Interest Rate Roundup

Friday, September 05, 2008

August jobs report shows widespread deterioration

We just got the latest figures from the Labor Department on how the jobs market fared in August. They are ugly. The details:

* Nonfarm payrolls dropped by 84,000 in August. That compares with a revised decline of 60,000 in July (previously reported as -51,000) and a Bloomberg forecast for -75,000. June's reading was also revised sharply lower (to -100,000 from -51,000 originally). We have now shed jobs for eight months in a row, the longest stretch of negative readings since the late-2001, early 2002-period.
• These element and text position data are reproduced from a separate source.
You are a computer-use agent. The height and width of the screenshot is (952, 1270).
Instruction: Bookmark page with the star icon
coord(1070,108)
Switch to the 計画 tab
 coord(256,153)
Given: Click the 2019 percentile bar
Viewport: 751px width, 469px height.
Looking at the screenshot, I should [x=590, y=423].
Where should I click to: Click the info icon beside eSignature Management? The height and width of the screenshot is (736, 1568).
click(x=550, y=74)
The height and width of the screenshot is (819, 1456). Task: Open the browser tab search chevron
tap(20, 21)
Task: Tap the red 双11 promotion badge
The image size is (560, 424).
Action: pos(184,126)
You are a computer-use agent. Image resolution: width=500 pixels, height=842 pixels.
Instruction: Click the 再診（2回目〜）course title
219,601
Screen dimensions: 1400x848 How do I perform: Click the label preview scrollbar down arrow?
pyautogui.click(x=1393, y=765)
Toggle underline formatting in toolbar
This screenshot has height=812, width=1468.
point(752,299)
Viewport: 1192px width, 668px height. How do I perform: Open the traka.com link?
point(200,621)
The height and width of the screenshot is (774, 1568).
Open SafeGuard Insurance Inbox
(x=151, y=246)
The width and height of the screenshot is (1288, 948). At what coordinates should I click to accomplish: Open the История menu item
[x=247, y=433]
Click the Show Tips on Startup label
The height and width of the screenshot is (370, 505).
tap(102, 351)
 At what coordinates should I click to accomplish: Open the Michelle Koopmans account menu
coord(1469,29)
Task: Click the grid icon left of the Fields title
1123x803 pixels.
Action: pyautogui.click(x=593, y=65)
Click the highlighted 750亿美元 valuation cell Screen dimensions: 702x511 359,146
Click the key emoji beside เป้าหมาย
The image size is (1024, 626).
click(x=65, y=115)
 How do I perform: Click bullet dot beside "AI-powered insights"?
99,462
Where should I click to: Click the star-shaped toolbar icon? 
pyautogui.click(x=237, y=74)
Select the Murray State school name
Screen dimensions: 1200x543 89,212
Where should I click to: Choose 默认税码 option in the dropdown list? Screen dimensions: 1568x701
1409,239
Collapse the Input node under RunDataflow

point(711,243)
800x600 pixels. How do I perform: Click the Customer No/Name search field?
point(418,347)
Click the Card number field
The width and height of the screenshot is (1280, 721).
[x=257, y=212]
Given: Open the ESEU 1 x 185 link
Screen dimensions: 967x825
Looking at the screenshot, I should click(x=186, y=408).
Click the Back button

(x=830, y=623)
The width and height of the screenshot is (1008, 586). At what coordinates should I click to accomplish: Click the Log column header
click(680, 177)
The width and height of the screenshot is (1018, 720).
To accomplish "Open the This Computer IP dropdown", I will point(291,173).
* By industry, construction lost 8,000 jobs, manufacturing shed 61,000 jobs, and the service sector lost 27,000 jobs. The only strength was in non-economically sensitive sectors (education and health at +55,000 and government at +17,000).

* The unemployment rate soared to 6.1% from 5.7% in July. Economists were expecting the rate to remain unchanged at 5.7%. The unemployment rate is now the highest since September 2003.

* Average hourly earnings were one bright spot, rising 0.4%, compared with a revised increase of 0.4% in July and a forecast for an August gain of 0.3%. Another minor positive: The diffusion index improved to 48.9 from 41.4. This index compares the number of industries that are shedding jobs against those that are adding them. The reading is less negative (the highest since November 2007, in fact), signalling that job cuts were a bit less widespread by industry than they were previously.